*YOUR GOAL*. For the entries below, print exactly the lines between the line holding "Conditions Générales de Vente (37, 2548)" and the line holding "You are a GUI agent. The screenshot is 2338×1568.", inclusive, and nothing else.

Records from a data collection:
+ + + +
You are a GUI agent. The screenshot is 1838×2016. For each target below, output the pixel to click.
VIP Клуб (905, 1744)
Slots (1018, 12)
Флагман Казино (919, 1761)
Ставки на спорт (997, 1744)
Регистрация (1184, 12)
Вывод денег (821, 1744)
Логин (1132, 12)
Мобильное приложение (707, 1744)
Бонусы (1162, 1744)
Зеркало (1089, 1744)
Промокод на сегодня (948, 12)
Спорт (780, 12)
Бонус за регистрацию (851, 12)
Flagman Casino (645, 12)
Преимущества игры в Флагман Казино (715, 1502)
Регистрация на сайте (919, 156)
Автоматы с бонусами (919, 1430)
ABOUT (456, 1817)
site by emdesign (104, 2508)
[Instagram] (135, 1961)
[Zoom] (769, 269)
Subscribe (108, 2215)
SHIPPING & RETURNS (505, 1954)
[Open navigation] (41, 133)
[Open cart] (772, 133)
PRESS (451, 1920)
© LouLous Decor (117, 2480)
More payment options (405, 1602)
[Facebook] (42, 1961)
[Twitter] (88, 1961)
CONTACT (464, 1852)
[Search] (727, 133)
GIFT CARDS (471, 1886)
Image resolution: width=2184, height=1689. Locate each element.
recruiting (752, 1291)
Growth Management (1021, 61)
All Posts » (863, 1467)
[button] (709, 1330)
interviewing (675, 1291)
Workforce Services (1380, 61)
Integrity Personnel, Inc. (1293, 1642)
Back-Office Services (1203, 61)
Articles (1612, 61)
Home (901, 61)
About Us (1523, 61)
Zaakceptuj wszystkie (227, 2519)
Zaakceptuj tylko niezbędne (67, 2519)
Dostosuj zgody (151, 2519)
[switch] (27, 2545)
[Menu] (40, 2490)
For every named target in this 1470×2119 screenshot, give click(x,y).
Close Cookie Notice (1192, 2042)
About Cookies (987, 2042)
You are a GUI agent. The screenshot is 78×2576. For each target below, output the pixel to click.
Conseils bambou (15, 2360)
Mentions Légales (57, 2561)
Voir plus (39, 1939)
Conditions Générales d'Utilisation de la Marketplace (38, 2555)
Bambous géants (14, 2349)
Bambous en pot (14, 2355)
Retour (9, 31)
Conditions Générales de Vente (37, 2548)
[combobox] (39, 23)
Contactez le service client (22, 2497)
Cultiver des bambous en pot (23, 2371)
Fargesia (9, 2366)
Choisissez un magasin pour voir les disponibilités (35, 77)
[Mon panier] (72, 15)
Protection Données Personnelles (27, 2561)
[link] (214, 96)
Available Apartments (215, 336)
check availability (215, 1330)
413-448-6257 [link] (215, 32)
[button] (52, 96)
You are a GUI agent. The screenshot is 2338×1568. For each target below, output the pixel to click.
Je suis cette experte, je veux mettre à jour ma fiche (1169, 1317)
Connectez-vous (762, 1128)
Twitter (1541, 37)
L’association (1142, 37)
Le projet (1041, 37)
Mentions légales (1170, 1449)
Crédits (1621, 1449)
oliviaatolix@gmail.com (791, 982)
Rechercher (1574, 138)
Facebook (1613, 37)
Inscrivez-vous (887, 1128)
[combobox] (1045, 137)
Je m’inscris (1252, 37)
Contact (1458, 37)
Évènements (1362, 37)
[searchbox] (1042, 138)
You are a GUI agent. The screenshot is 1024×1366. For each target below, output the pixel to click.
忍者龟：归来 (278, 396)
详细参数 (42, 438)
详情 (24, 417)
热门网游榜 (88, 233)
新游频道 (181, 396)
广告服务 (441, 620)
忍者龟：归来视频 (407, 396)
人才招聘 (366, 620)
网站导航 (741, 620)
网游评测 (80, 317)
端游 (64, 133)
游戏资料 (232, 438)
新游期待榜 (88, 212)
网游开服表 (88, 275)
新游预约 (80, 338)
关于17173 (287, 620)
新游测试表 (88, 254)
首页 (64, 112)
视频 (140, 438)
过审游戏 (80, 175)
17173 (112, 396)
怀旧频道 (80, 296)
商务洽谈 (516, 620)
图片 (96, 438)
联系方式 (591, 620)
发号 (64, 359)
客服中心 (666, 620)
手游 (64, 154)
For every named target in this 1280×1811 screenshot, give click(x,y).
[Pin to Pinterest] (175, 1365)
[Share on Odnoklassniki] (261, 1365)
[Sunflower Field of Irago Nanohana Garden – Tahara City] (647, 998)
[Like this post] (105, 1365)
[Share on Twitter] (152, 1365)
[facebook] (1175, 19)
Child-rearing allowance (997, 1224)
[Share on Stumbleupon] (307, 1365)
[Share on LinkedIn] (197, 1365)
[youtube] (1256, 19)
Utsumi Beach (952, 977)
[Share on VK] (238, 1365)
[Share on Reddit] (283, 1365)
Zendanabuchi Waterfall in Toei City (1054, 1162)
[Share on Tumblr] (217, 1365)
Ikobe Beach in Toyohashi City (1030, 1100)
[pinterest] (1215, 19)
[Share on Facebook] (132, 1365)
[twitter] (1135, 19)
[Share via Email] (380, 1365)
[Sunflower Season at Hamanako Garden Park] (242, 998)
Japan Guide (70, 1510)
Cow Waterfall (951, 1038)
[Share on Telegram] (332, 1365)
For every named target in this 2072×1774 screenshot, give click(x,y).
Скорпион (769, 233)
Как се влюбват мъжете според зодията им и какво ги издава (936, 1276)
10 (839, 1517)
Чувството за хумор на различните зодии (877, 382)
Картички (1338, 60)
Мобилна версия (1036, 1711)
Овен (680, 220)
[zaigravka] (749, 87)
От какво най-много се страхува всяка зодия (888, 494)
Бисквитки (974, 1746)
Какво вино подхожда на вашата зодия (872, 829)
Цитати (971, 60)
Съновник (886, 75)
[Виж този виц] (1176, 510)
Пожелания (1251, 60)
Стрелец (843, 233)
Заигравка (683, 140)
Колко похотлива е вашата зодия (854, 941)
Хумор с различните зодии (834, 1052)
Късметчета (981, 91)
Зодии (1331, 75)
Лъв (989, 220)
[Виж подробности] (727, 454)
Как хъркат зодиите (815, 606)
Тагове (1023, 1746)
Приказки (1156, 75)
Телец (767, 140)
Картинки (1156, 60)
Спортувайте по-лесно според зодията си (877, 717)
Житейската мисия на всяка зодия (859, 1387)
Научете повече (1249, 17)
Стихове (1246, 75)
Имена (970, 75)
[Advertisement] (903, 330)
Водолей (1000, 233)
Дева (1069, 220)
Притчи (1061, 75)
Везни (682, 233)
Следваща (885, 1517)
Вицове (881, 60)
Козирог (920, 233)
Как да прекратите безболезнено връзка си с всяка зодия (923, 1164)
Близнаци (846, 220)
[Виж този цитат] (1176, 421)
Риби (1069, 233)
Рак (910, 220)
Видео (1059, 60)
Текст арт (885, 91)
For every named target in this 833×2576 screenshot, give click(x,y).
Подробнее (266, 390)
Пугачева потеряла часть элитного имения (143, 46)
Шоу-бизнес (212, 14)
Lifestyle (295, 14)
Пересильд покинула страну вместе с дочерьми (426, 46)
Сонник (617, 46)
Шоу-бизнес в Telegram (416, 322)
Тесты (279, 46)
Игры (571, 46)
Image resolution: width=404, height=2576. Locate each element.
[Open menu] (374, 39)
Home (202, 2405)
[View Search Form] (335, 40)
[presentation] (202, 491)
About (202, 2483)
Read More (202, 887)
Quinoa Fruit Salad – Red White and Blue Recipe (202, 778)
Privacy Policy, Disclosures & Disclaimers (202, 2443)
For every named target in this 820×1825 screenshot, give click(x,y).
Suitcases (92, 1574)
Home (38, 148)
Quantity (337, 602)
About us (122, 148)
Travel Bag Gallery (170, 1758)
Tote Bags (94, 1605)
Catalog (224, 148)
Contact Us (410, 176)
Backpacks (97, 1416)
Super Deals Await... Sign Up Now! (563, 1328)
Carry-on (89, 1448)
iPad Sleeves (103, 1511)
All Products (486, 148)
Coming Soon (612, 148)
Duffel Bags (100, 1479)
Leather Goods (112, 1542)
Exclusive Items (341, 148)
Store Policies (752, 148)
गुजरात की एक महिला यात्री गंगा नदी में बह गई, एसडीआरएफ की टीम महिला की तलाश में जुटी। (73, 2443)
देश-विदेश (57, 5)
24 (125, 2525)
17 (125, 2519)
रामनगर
+ + + +
*SOLUTION*.
Conditions Générales de Vente (37, 2548)
[combobox] (39, 23)
Contactez le service client (22, 2497)
Cultiver des bambous en pot (23, 2371)
Fargesia (9, 2366)
Choisissez un magasin pour voir les disponibilités (35, 77)
[Mon panier] (72, 15)
Protection Données Personnelles (27, 2561)
[link] (214, 96)
Available Apartments (215, 336)
check availability (215, 1330)
413-448-6257 [link] (215, 32)
[button] (52, 96)
You are a GUI agent. The screenshot is 2338×1568. For each target below, output the pixel to click.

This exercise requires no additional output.